Arguing that the groups who have recently staged violent demonstrations represent the entire Arab population is as absurd as claiming that white supremacist groups represent the American people or that the Norwegian right-wing mass murderer Anders Behring Breivik is representative of Europeans.

The demonstrations that took place against the anti-Islamic video “Innocence of Muslims” involved small numbers of extremists; there were only about 3,000 in Tunisia. Counterprotests denouncing the violence also took place in Benghazi, Libya, after the killing of Ambassador Stevens; numerous Muslim leaders have implored believers not to respond to provocations; and no demonstration occurred last Friday, after a French newspaper published demeaning caricatures of the Prophet Muhammad.

The attempts by journalists and anti-Islamic filmmakers to stage a sequel to the Danish cartoon controversy of 2006 are in vain.
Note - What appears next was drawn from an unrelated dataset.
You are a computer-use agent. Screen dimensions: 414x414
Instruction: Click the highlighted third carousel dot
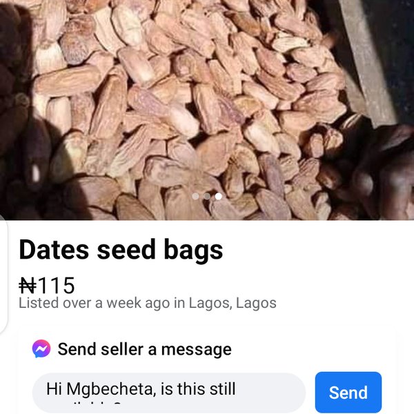pos(219,197)
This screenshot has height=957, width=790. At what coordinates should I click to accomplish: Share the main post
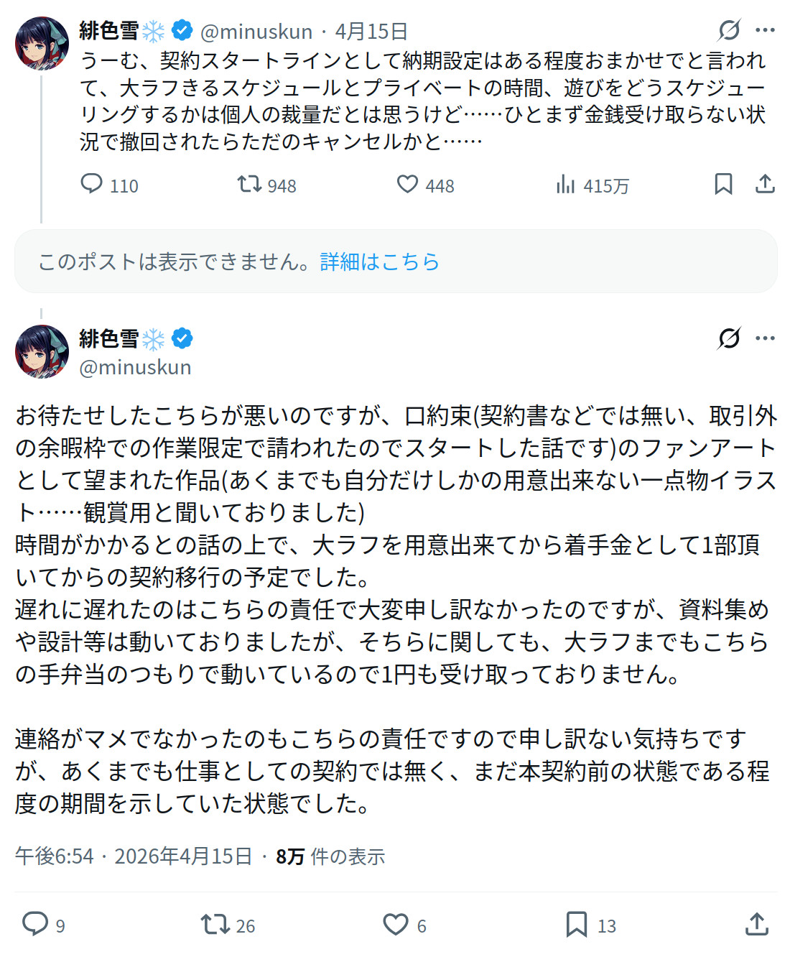click(x=757, y=924)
Most Tunisians firmly condemn the violence that took place against the United States embassies, even if they were personally offended by anti-Islamic provocations emanating from the United States and Europe.

They are frustrated by how this unnecessary uproar has made the struggle for what matters most to them more arduous: building new democratic institutions, creating jobs and halting the exodus of Tunisian boat people seeking a better life in Europe.
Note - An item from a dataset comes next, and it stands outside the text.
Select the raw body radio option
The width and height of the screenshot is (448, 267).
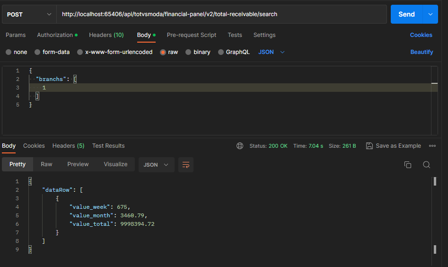coord(163,52)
These are difficult tasks for any country, and the challenge is even greater for new democracies in the post-revolutionary Arab world. We are in a race against poverty. At this crucial moment, the West must not abandon us. It must continue to aid Tunisia in strengthening democracy and the rule of law, securing our borders to stop arms from reaching extremists, and creating economic opportunities that give our citizens hope.